● **PROBLEM**
Below is a listing; retype exactly the line with "Open the user account icon menu" and every line after it through the end, and only those, leaving out the pictures.

==*==

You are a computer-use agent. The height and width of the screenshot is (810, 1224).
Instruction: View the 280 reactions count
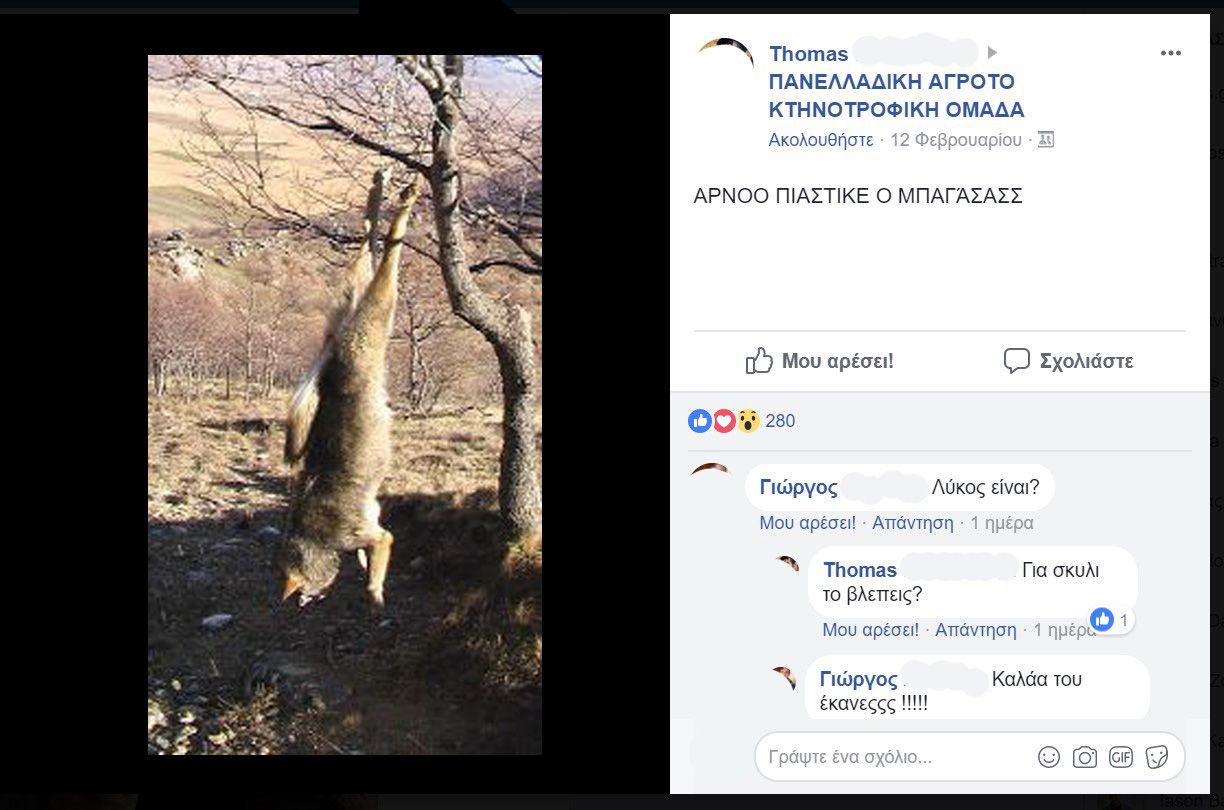tap(780, 421)
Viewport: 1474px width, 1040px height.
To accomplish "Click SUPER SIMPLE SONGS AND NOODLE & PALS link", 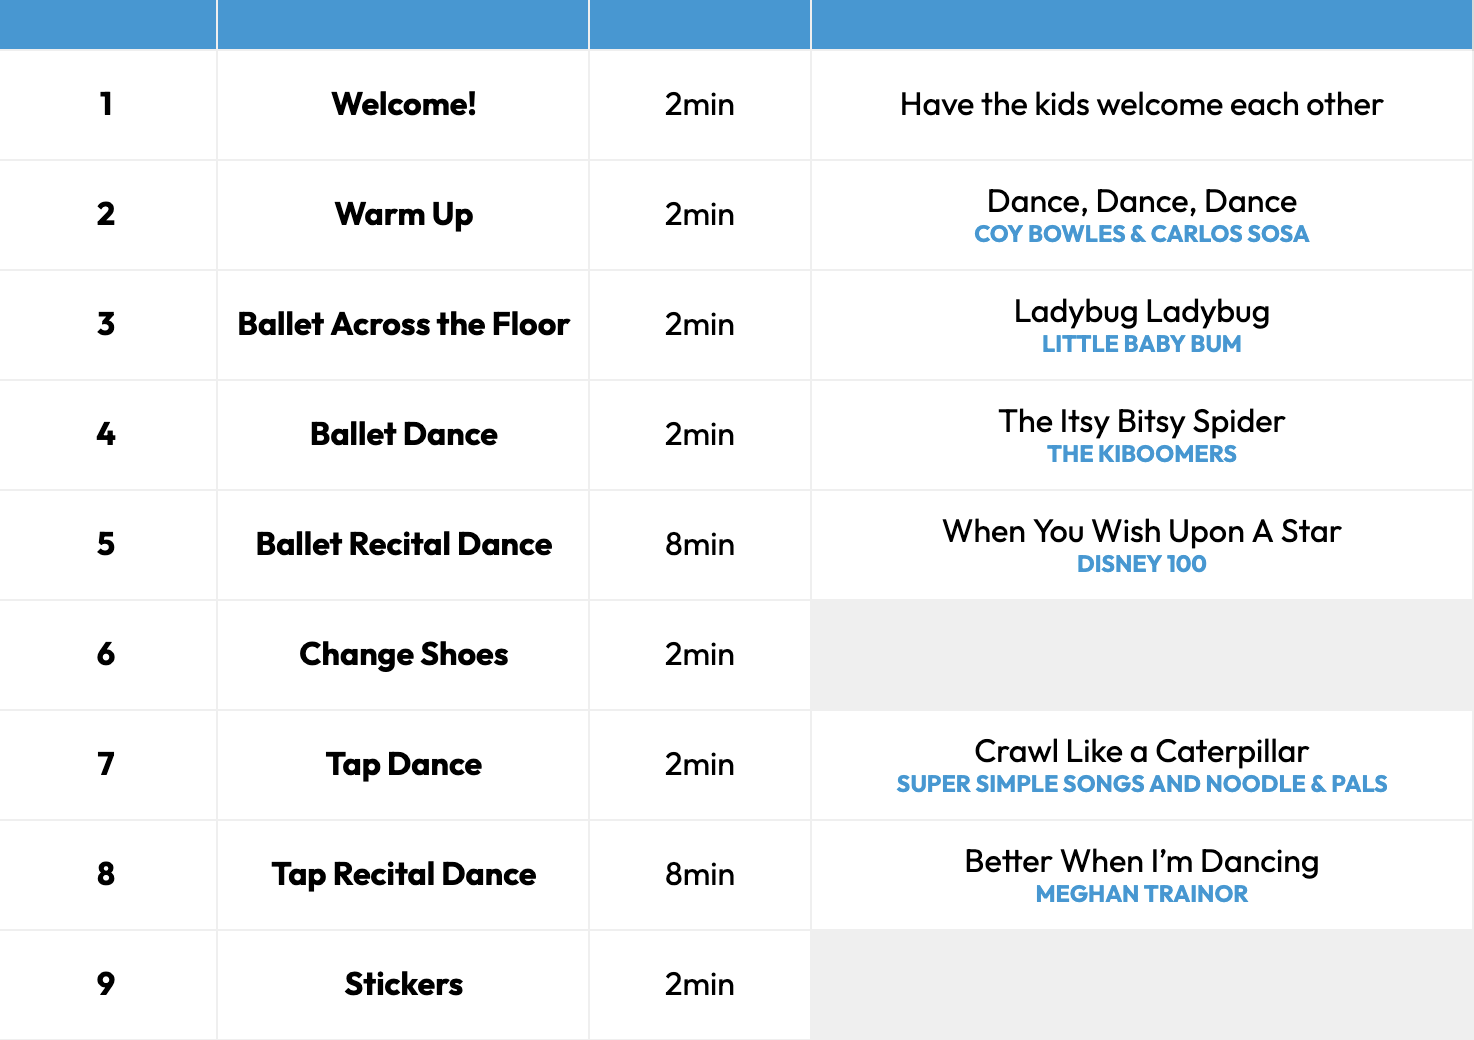I will coord(1141,784).
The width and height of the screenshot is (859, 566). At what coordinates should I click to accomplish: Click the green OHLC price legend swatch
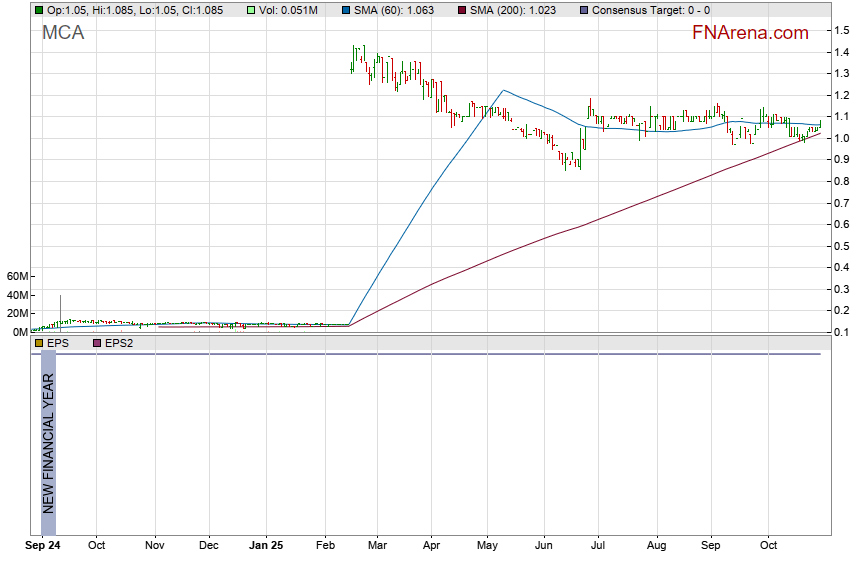[x=38, y=10]
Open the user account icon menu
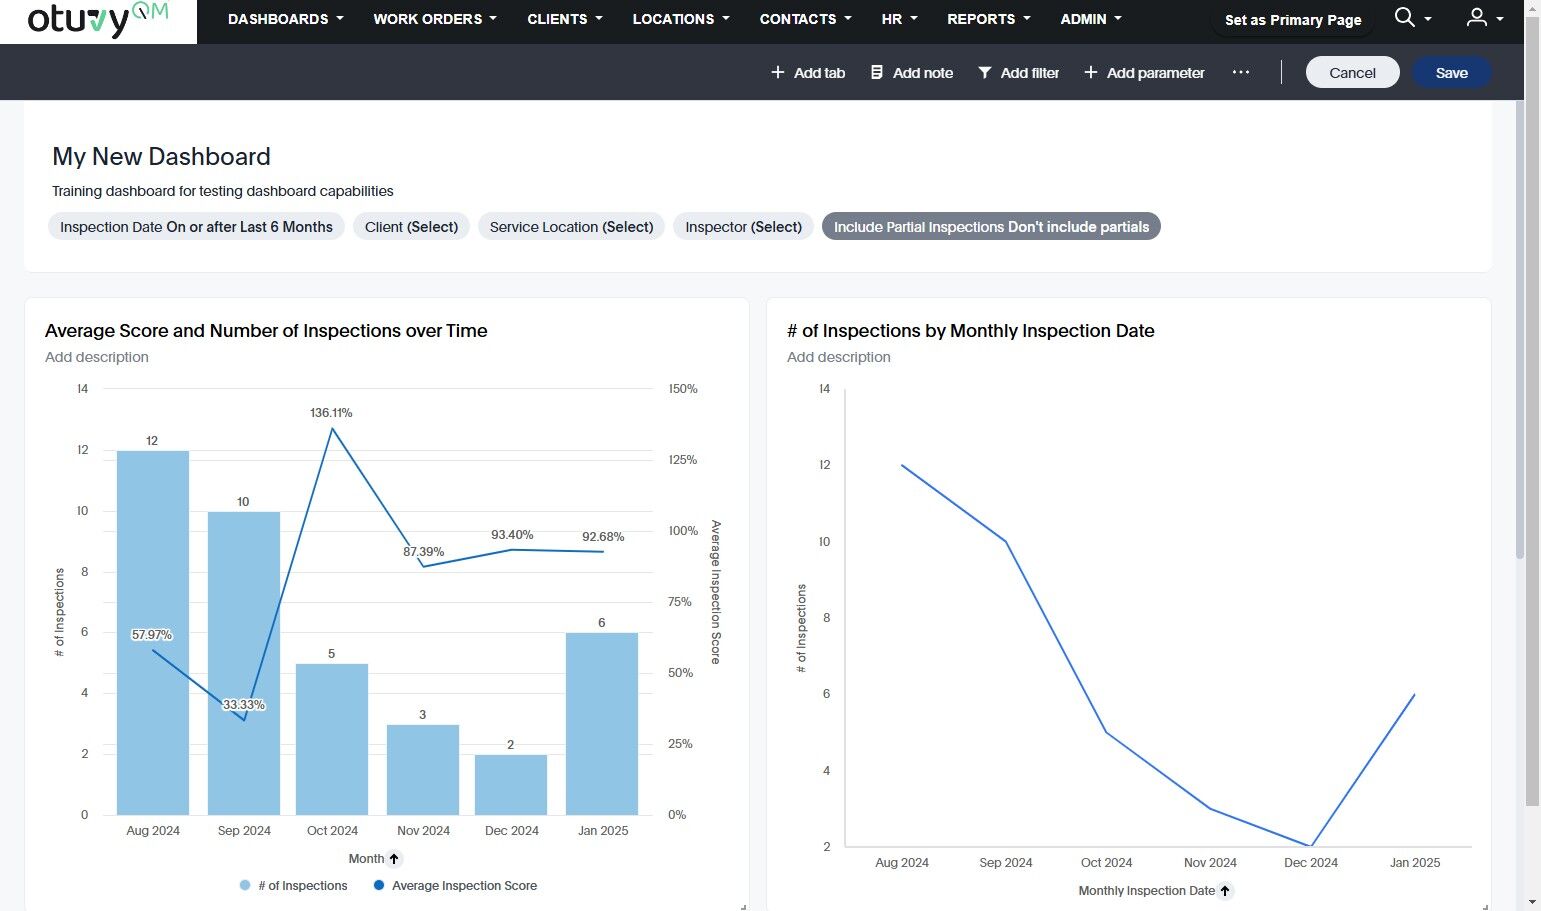1541x911 pixels. (1476, 18)
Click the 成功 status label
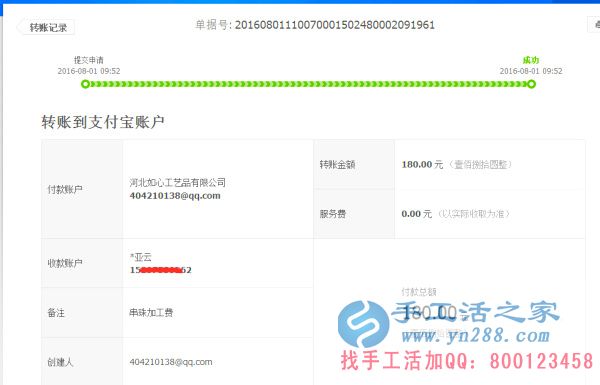Screen dimensions: 600x385 (x=531, y=60)
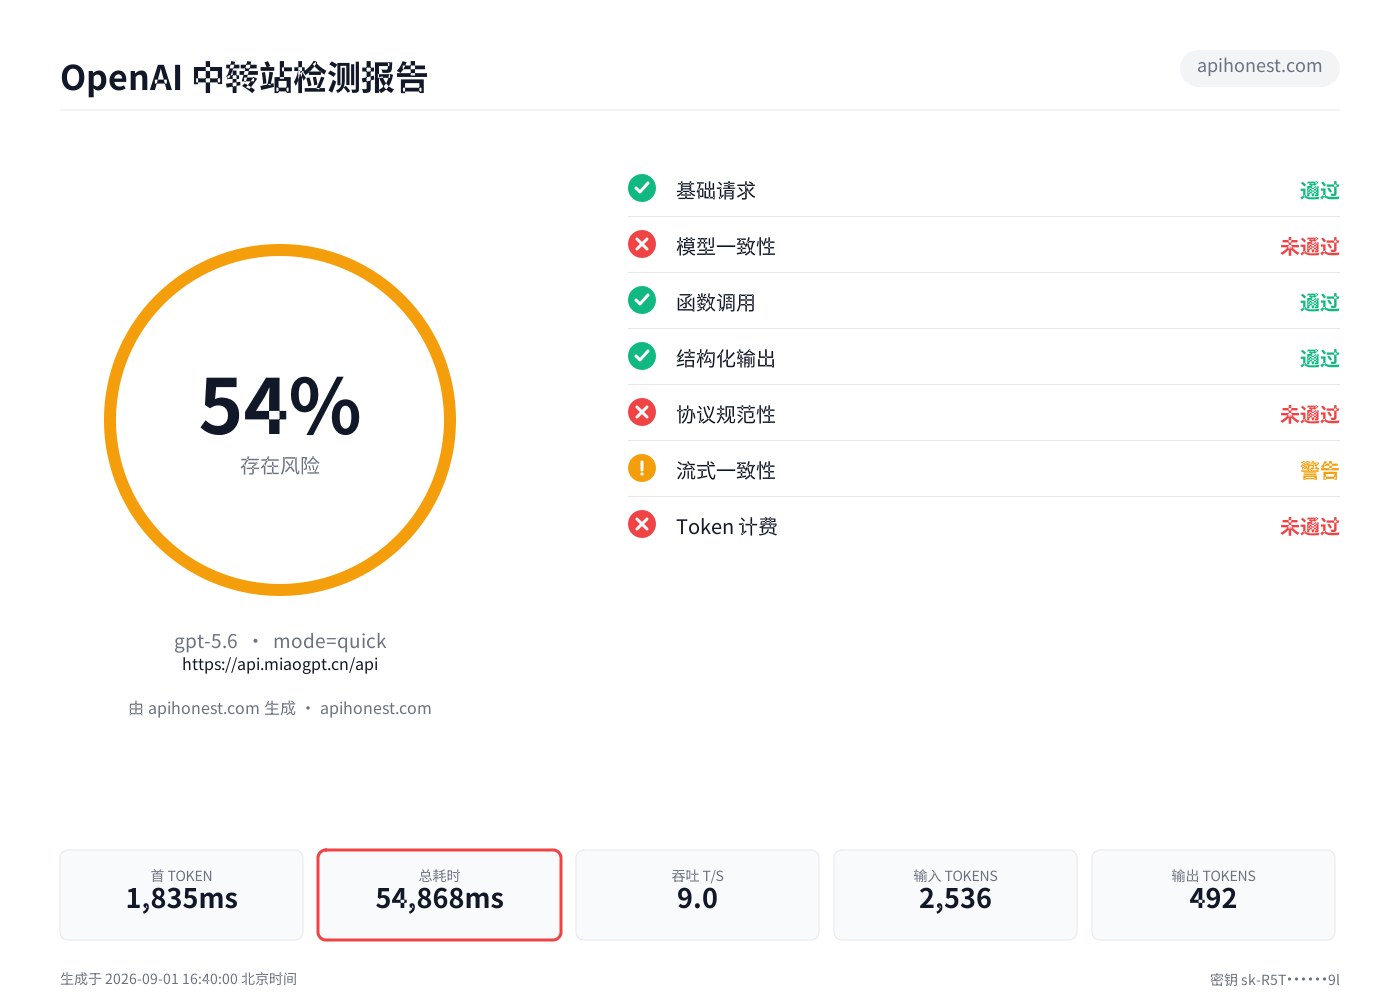Select the 吞吐 T/S 9.0 card
Viewport: 1400px width, 1000px height.
coord(697,895)
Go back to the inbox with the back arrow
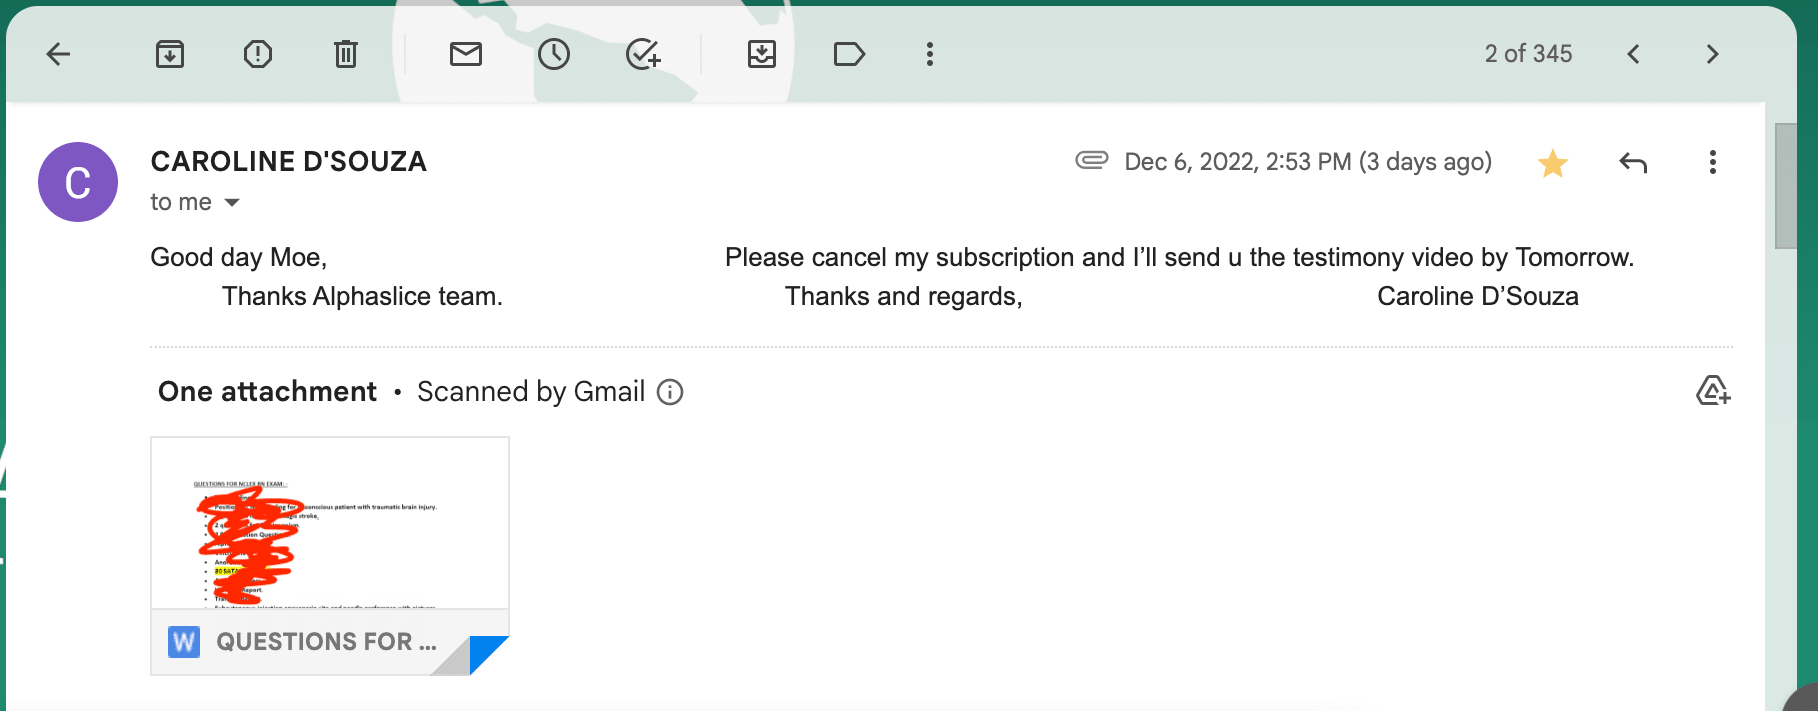The width and height of the screenshot is (1818, 711). point(59,54)
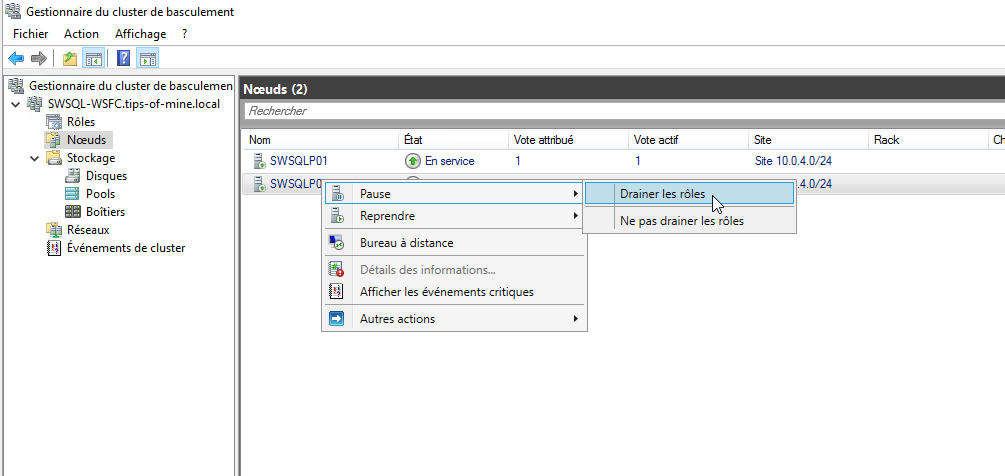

==*==

● **TASK RESULT**
Open the user account icon menu
1541x911 pixels. (1476, 18)
Click the 成功 status label
Screen dimensions: 600x385 (x=531, y=60)
Select the 吞吐 T/S 9.0 card
Viewport: 1400px width, 1000px height.
coord(697,895)
Go back to the inbox with the back arrow
The width and height of the screenshot is (1818, 711). point(59,54)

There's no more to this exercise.